Organizations may not have direct control over the cybersecurity of their suppliers. However, those organizations that prioritize suppliers with strong cybersecurity practices while also preparing for a worst-case scenario within their own company, can have a much more cyber-resilient supply chain.
Natural Disasters
While natural catastrophes have always been a threat to the safe passage of goods internationally, their economic impact on a company continues to increase.

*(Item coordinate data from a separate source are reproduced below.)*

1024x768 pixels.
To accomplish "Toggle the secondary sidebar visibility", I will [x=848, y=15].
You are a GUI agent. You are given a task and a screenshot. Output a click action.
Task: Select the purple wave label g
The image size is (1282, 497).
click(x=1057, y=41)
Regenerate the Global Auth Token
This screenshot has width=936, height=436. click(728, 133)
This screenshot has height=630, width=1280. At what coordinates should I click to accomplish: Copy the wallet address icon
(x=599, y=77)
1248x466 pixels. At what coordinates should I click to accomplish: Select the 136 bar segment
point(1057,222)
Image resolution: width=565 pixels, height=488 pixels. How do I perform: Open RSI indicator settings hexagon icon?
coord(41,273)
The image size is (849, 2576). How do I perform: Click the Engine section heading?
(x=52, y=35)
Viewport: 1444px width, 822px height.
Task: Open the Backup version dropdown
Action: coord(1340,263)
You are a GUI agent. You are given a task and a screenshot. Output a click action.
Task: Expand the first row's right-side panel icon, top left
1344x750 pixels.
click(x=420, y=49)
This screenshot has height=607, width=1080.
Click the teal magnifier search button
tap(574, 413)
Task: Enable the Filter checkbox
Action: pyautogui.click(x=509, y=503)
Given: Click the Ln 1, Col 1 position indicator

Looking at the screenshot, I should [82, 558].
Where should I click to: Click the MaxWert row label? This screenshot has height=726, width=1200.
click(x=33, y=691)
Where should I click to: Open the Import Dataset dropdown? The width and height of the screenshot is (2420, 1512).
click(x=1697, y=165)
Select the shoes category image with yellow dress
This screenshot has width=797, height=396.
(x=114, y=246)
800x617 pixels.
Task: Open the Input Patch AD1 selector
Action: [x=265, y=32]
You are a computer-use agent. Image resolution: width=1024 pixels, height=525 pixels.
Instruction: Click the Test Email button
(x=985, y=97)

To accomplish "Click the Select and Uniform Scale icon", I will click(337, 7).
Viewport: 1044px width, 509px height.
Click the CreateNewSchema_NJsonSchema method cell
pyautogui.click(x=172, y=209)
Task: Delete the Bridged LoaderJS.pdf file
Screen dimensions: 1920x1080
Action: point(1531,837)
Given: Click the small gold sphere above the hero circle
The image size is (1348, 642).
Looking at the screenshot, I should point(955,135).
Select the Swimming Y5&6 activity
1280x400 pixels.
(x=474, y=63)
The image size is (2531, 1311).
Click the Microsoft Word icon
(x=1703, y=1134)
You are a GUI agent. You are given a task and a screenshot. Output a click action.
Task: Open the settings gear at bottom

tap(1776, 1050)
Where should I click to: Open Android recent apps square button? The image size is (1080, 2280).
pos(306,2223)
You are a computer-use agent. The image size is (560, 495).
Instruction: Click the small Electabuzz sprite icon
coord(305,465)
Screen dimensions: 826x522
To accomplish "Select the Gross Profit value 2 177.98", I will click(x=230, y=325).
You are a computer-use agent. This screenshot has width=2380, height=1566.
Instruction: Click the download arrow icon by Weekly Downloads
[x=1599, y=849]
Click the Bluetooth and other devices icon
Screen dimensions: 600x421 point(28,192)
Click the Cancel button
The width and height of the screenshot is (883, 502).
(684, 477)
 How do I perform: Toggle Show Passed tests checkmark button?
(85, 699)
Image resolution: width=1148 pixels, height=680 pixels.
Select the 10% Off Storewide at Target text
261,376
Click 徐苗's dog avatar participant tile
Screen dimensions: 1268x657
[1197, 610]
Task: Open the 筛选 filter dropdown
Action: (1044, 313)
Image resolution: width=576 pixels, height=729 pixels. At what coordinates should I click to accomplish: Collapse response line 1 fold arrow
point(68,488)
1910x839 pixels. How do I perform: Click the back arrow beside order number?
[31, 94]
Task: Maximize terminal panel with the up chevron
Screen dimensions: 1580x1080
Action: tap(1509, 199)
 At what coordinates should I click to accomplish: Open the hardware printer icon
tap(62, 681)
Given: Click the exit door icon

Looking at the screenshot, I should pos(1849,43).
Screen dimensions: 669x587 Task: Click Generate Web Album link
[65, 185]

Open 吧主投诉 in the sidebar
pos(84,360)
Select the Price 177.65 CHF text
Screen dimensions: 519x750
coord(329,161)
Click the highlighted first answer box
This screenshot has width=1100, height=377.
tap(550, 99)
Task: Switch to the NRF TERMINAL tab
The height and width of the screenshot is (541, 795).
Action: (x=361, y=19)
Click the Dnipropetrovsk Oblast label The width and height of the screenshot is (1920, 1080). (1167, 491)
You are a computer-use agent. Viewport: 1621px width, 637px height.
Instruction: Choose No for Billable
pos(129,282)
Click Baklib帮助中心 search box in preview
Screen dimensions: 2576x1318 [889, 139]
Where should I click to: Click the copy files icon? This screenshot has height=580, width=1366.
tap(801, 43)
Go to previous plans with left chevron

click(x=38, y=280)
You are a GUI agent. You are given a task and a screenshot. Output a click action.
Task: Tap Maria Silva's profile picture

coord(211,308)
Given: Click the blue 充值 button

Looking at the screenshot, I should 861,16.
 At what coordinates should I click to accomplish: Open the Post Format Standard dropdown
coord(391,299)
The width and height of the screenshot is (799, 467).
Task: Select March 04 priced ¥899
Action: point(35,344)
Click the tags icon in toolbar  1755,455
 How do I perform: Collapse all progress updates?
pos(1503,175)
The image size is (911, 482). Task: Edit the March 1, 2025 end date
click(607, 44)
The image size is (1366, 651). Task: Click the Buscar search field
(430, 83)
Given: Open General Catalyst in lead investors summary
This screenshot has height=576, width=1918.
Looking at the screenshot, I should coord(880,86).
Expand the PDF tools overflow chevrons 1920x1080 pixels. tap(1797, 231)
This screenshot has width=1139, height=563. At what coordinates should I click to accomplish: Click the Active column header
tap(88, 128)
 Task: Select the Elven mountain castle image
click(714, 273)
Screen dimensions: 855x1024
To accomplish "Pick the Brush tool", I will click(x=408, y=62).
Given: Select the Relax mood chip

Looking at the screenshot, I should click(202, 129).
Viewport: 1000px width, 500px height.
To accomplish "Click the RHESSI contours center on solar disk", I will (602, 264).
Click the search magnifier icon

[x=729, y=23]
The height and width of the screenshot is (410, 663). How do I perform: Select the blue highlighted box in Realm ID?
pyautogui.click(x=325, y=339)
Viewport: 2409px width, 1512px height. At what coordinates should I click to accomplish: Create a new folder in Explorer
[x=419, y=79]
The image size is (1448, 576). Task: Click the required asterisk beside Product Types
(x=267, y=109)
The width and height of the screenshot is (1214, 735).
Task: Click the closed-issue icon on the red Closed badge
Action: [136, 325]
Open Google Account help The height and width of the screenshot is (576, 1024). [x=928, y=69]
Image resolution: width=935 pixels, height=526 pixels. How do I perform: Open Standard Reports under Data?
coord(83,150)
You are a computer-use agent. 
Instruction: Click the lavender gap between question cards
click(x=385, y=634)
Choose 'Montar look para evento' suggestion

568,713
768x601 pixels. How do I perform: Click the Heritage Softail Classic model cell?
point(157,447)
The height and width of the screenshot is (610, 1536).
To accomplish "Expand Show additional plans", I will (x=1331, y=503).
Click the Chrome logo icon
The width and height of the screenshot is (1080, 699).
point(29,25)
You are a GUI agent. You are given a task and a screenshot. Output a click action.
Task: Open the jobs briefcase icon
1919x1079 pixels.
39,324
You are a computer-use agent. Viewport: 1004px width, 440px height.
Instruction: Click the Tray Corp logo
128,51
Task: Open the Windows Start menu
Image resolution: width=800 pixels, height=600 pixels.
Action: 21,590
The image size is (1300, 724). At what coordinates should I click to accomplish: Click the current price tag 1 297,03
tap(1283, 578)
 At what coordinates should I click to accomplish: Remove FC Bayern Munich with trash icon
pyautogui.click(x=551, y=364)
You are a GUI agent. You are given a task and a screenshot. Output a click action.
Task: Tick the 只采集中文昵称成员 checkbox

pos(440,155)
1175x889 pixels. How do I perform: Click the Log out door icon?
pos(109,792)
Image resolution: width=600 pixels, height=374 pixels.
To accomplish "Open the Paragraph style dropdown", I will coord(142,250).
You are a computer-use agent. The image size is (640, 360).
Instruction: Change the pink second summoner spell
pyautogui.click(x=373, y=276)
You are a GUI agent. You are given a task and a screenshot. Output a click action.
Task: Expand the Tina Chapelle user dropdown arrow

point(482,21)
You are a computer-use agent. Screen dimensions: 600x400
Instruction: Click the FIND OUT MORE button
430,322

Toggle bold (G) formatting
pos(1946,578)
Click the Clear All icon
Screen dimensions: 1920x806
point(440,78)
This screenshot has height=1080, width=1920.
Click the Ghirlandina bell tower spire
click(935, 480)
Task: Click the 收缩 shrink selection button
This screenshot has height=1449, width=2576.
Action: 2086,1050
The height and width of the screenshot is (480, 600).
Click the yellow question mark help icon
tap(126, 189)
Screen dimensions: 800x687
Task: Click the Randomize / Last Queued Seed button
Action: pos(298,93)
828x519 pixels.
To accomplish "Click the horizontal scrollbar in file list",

This is due to several factors, including the increasing frequency and severity, the expansion of the global supply chain into newer geographic regions with added catastrophe risk, and the increasingly sophisticated manufacturing processes based on just-in-time methods requiring goods to be at the right place at the right time. This creates a growing risk for business leaders and may stress even well-prepared organizations.
In order to reduce exposure to the economic impact of a natural disaster, supply chain professionals must consider several mitigation strategies, including:
- Create a detailed mapping of critical suppliers that includes manufacturers and service providers, such as freight forwarders, in order to assess catastrophic risk potential.
- For identified critical areas, create a business continuity plan that outlines the process to shift to another resource in a separate geographic area.
- Invest in supply chain intelligence data and telematics to increase visibility on goods in transit, which will help business leaders identify a quick and effective response to catastrophes as they occur.
Natural catastrophes can test an organization’s supply chain resilience as well as the reliability and performance of systems and protections that businesses leverage to minimize everyday risk. While one cannot completely eliminate the risk associated with natural disasters, the organization that has developed a solid foundation of risk identification and one that maintains a high degree of visibility into their supply chain will be at an advantage versus those that do not spend the time in preparation.
Business leaders will continue to face challenges as organizations contend with the emerging landscape and the impact on global supply chains. A strong risk identification framework and mitigation strategy can help ensure leadership is prepared to make thoughtful, fact-based decisions in response to disruptions as they occur. Business leaders that focus on preparedness can help ensure that organizations are both financially and operationally resilient.
Drew Feldman is senior vice president and global marine business unit leader at CNA.